Dataset entries:
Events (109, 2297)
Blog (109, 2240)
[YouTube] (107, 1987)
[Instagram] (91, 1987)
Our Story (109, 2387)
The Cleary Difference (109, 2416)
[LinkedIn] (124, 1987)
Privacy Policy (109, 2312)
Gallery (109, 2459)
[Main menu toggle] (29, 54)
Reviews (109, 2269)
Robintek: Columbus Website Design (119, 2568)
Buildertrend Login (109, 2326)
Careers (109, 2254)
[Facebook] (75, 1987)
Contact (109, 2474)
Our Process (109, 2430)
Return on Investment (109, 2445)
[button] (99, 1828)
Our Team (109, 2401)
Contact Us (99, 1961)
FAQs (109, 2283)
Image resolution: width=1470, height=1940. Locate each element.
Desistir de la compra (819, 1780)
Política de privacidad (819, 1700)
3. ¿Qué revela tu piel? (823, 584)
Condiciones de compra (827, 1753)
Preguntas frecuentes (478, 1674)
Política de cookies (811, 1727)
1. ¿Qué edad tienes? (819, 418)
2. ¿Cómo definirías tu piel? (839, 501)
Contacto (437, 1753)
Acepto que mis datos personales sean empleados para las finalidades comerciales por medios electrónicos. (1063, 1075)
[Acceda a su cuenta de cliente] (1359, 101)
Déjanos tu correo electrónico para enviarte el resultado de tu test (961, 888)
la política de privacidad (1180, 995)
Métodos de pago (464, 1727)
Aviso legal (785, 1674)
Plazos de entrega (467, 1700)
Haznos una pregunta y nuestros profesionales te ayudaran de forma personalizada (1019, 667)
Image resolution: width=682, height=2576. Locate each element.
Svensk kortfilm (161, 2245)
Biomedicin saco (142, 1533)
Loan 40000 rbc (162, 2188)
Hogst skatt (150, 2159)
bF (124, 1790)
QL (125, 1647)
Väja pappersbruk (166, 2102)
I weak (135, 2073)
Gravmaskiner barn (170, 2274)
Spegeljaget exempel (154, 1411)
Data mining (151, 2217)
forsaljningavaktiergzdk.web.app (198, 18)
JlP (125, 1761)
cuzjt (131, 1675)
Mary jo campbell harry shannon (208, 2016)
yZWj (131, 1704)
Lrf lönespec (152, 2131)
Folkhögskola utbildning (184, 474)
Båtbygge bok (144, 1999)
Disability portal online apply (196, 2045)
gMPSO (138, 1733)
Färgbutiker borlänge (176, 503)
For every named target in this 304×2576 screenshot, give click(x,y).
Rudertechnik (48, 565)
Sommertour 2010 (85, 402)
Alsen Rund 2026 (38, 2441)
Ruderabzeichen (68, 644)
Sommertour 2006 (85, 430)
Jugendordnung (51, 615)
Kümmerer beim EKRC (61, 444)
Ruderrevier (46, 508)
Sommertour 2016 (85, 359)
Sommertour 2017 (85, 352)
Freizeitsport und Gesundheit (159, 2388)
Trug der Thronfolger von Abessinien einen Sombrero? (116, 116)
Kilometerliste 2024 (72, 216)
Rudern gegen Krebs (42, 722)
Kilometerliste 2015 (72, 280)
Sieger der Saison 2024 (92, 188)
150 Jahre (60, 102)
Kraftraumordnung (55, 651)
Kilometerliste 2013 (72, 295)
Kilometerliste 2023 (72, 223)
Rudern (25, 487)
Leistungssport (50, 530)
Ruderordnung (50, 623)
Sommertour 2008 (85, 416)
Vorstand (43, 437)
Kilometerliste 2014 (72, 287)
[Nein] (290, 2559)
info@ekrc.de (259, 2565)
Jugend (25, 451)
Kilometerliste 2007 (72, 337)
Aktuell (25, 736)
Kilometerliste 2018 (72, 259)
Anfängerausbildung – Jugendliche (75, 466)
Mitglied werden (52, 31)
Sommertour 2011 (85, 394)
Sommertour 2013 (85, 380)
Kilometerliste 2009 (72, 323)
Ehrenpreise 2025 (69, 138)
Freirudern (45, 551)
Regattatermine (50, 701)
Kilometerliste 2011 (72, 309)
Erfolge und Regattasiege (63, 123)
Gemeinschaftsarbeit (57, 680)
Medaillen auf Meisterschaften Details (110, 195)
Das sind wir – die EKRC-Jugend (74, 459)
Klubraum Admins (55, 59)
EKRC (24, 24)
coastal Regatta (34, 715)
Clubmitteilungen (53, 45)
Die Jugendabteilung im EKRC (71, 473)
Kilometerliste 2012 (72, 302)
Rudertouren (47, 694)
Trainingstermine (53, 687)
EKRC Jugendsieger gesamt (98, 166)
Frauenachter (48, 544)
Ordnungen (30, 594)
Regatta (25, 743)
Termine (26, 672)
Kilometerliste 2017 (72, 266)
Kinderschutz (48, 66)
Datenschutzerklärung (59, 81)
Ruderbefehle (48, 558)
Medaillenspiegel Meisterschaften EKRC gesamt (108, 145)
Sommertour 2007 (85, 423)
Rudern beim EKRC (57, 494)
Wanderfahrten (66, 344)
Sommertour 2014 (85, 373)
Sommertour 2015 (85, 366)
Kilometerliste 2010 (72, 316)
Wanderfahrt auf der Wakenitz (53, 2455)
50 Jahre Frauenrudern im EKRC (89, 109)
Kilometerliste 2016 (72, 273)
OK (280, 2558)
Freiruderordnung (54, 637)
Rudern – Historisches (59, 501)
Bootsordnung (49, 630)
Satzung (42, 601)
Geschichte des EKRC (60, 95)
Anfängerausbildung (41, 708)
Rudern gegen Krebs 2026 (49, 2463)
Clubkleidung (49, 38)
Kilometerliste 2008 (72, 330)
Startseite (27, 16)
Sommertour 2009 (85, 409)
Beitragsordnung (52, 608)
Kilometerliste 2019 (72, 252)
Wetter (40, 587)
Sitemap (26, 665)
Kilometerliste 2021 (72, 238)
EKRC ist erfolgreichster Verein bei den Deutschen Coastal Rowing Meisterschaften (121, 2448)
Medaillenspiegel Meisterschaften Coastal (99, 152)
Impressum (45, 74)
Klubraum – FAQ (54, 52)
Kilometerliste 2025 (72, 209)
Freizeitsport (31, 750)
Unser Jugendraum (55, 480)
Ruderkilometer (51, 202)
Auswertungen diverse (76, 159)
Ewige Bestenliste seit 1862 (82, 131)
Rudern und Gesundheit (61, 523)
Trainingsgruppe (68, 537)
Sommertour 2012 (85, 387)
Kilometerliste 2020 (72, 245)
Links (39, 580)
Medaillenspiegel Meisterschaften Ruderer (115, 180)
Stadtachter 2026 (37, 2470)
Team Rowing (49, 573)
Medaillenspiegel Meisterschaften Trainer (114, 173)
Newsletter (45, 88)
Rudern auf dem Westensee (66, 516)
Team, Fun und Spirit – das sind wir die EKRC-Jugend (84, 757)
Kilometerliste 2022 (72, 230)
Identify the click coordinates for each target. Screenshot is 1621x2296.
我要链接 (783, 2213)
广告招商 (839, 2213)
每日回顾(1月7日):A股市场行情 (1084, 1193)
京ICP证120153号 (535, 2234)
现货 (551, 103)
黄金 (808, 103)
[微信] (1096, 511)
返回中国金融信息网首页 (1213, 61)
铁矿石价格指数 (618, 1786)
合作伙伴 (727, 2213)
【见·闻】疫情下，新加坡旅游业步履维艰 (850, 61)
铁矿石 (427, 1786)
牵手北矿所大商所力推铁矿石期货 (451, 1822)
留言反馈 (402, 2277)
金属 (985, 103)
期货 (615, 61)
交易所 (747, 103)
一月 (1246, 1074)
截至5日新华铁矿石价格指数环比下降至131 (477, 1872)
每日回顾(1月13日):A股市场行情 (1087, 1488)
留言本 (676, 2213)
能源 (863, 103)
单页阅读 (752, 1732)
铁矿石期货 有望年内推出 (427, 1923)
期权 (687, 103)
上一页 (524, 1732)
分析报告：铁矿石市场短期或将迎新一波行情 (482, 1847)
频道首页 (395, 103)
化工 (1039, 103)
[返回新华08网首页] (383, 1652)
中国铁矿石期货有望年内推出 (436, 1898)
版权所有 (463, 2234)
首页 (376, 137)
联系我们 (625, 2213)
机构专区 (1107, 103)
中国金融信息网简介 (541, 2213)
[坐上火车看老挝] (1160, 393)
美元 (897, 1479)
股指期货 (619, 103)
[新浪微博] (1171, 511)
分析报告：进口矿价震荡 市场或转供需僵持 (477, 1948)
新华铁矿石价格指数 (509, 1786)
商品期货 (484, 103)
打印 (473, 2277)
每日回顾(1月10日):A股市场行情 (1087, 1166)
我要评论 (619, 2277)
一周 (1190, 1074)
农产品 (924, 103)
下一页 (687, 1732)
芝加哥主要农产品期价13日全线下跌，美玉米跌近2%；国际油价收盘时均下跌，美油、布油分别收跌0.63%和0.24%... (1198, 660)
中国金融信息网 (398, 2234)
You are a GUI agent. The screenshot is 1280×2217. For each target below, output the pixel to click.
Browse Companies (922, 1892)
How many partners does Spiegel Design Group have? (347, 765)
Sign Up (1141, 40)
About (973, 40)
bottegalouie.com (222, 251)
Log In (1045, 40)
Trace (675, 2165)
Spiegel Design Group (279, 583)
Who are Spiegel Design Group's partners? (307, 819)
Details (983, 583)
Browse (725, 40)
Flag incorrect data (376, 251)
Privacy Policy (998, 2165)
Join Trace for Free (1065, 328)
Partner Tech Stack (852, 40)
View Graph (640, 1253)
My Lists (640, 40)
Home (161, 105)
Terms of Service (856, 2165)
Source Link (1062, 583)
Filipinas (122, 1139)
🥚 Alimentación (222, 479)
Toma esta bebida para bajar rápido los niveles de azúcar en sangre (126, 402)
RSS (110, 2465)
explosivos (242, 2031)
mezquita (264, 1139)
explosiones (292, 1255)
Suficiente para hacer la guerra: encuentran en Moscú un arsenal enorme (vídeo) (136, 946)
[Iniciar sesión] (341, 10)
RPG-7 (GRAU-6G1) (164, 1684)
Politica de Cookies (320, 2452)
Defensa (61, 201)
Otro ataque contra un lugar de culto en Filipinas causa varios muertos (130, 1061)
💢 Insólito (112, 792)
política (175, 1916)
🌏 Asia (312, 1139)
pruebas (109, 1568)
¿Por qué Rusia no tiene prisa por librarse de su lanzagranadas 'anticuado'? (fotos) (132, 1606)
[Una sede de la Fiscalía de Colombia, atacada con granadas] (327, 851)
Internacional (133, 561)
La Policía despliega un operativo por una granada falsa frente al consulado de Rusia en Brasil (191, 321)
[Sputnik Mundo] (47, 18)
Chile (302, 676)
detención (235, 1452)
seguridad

• Your objective
Return exactly, and only, the lines above starting at the line that contains "Kilometerliste 2010 (72, 316)" and ending at the line that contains "Ruderkilometer (51, 202)".

• Answer box
Kilometerliste 2010 (72, 316)
Wanderfahrt auf der Wakenitz (53, 2455)
50 Jahre Frauenrudern im EKRC (89, 109)
Kilometerliste 2016 (72, 273)
OK (280, 2558)
Freiruderordnung (54, 637)
Rudern – Historisches (59, 501)
Bootsordnung (49, 630)
Satzung (42, 601)
Geschichte des EKRC (60, 95)
Anfängerausbildung (41, 708)
Rudern gegen Krebs 2026 (49, 2463)
Clubkleidung (49, 38)
Kilometerliste 2008 (72, 330)
Startseite (27, 16)
Sommertour 2009 (85, 409)
Beitragsordnung (52, 608)
Kilometerliste 2019 (72, 252)
Wetter (40, 587)
Sitemap (26, 665)
Kilometerliste 2021 (72, 238)
EKRC ist erfolgreichster Verein bei den Deutschen Coastal Rowing Meisterschaften (121, 2448)
Medaillenspiegel Meisterschaften Coastal (99, 152)
Impressum (45, 74)
Klubraum – FAQ (54, 52)
Kilometerliste 2025 (72, 209)
Freizeitsport (31, 750)
Unser Jugendraum (55, 480)
Ruderkilometer (51, 202)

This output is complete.